A ciascun essere spaventoso sono dedicate infatti ben sei pagine: nella prima il mostro viene presentato con una sorta di carta di identità che prevede la sua rappresentazione – semplice ma ben esplicativa – habitat, caratteristiche fisiche degne di nota, segni particolari, peculiarità…
Nella doppia facciata seguente, muovendo dal personaggio, si arriva a focalizzare l’attenzione su un fenomeno o argomento scientifico che da esso viene in qualche modo suggerito.
Si giunge quindi, ad esempio, a parlare degli spettri delle sostanze chimiche partendo dal fuoco dei draghi, a spiegare la struttura e il funzionamento dell’orecchio umano muovendo dalle campane del gobbo di Notre-Dame, a raccontare dei vulcani e delle loro eruzioni storiche prendendo spunto dal potere della Medusa di pietrificare con lo sguardo. E così via…

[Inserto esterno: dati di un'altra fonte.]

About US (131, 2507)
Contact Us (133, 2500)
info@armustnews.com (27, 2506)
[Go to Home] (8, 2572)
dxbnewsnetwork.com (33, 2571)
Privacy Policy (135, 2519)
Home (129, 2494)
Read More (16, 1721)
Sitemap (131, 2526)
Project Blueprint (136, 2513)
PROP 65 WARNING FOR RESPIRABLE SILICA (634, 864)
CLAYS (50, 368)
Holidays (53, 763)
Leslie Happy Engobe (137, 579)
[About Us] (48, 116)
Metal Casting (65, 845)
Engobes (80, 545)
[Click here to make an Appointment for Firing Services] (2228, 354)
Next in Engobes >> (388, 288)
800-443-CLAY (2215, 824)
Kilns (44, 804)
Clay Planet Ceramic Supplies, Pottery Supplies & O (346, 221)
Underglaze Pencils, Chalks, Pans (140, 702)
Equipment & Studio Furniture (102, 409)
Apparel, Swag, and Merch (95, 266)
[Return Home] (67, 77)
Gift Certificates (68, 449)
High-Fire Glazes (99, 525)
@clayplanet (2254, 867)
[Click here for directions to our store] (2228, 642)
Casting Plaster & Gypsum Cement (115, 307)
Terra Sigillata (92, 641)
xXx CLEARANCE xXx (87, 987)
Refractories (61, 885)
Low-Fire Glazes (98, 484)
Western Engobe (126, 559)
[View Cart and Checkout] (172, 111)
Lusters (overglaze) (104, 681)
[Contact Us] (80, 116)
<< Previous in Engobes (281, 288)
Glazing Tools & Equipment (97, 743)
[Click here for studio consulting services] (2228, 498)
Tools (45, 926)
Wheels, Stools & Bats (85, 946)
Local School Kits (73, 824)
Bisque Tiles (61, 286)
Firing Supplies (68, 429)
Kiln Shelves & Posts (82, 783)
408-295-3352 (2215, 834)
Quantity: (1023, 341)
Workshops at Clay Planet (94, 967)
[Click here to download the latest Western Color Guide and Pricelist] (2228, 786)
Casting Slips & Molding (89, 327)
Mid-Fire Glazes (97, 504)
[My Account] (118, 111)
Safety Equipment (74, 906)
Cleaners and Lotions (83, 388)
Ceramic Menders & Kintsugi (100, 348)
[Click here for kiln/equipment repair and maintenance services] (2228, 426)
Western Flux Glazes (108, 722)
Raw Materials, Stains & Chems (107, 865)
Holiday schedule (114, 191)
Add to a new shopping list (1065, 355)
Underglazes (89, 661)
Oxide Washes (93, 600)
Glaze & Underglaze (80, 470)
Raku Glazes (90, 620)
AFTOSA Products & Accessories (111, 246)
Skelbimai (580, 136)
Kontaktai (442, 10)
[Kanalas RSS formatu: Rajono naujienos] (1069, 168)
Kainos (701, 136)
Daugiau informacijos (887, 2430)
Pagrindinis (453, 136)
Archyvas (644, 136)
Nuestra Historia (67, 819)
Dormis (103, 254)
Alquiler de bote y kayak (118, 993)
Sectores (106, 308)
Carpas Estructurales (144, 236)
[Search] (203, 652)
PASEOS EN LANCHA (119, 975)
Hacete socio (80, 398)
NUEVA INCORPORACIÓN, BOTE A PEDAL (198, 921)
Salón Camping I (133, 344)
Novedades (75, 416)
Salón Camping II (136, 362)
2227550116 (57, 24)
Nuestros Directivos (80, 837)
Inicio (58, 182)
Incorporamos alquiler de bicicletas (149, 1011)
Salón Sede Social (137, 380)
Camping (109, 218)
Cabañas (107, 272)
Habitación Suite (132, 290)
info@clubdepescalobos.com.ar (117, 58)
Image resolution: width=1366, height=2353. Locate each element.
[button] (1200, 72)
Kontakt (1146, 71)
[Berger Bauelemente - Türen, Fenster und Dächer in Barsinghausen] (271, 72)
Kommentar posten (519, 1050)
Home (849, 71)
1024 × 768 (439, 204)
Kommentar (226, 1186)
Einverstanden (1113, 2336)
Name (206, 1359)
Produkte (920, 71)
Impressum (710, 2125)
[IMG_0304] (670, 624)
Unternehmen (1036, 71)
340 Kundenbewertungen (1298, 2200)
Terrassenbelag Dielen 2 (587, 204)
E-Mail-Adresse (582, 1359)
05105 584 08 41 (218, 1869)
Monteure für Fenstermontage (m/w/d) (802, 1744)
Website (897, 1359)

Una gamma davvero varia e appassionante di spunti e temi, che vengono trattati vivacemente, in modo da stuzzicare la curiosità e fare da stimolo ad un volontario approfondimento.

Ad ogni argomento poi, nelle due pagine ancora successive, si aggiunge l’esperimento a tema, da condurre con o senza il supporto di un adulto.
Ogni esperienza suggerita è ben spiegata, con lo schema dei materiali e l’approfondimento, alla fine, del fenomeno osservato.
La peculiarità delle prove, che le accumuna tutte, è quella di essere semplici e ripetibili, praticabili con materiali facili da reperire e non troppo lunghe.
Si va così dalla sperimentazione dell’attrito per mezzo di due libri dalle pagine intervallate, alla riproduzione – con cacao, colorante alimentare e vaselina – del processo di coagulazione del sangue, dalla realizzazione di un tornado casalingo in una bottiglia, fino alla sperimentazione di macchine in grado di aumentare la forza umana come le carrucole e le leve.
Infine, nell’ultima facciata dedicata al mostro di turno sono riportati trafiletti di curiosità, note storiche, piccole biografie di personaggi o ancora spassosi quiz a risposta multipla.

Uno strumento sicuramente piacevole, ricco e godibile per familiarizzare con la scienza in modo tutt’altro che tedioso e scolastico.
Una pubblicazione in più – tra le tante della stessa casa editrice – per dimostrare che esaustività e competenza possono non essere sinonimi di noia e un manuale di divulgazione può diventare frizzante, vivace, interessante e perfino…spaventoso!
Perché la scienza è sì rigore ma anche tanta, tanta, fantasia e creatività e che per aprire gli occhi sulla realtà dei fenomeni del nostro mondo è necessario anche essere in grado di non chiudere quelli dell’immaginazione.